Comment 7 shylesh 2012-10-09 11:49:11 UTC
Created attachment 624044 [details]
mnt and vdsm logs

Comment 8 shylesh 2012-10-09 11:50:51 UTC
sorry for the confusion, I seem to have missed couple of steps in my bug description. here are the complete steps for reproducing this issue.

The following steps exactly lead to the same state as described above.
re-opening since even though the steps to reproduce defer the issues remains the same




steps
======
1. created a 2 brick distribute volume with default volume tagging and brought down one of the brick

results
========

VM paused but after restarting the volume VM was resumed



2. Added one more brick to the volume and did rebalance again repeated step 1

results
=======
VM paused and resumed once volume restarted

3. This time i tried with eager-lock off and write-behind disabled and step1

results
========
VM paused and resumed once volume started


4. I again enabled write-behind and switched on the eager-lock

results
=======
This time i hit the bug, VM was paused but after bringing back the brick not able to resume.



These VMs have preallocated disks and OS installed and running on them.

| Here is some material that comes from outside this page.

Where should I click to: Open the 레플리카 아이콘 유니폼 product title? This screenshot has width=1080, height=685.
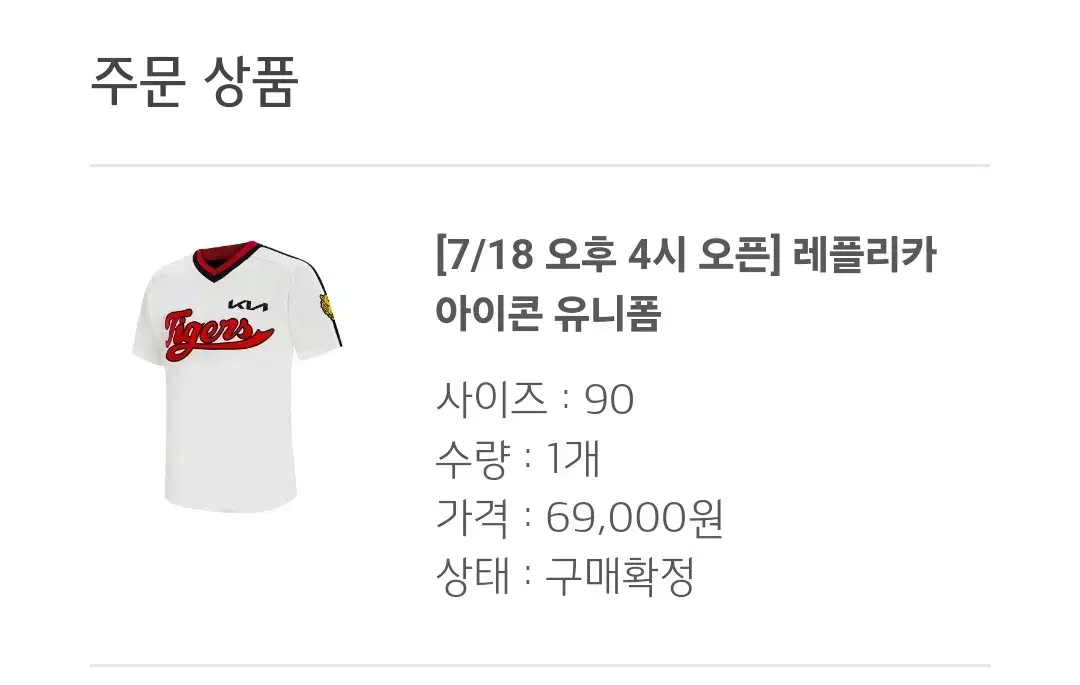685,283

Attached the mnt logs and vdsm logs

Comment 10 shishir gowda 2012-10-09 12:45:21 UTC
Some observations from accessing the setup provided:

The rhev-host to which the master storage volume(same in this case) was mounted was showing errors. This led to the data center being down, which explains the fact that the vm's cannot be resumed.

Is this scenario reproducible when the rhev-m reports the host to be up? (I know the host is ping-able and ssh'able)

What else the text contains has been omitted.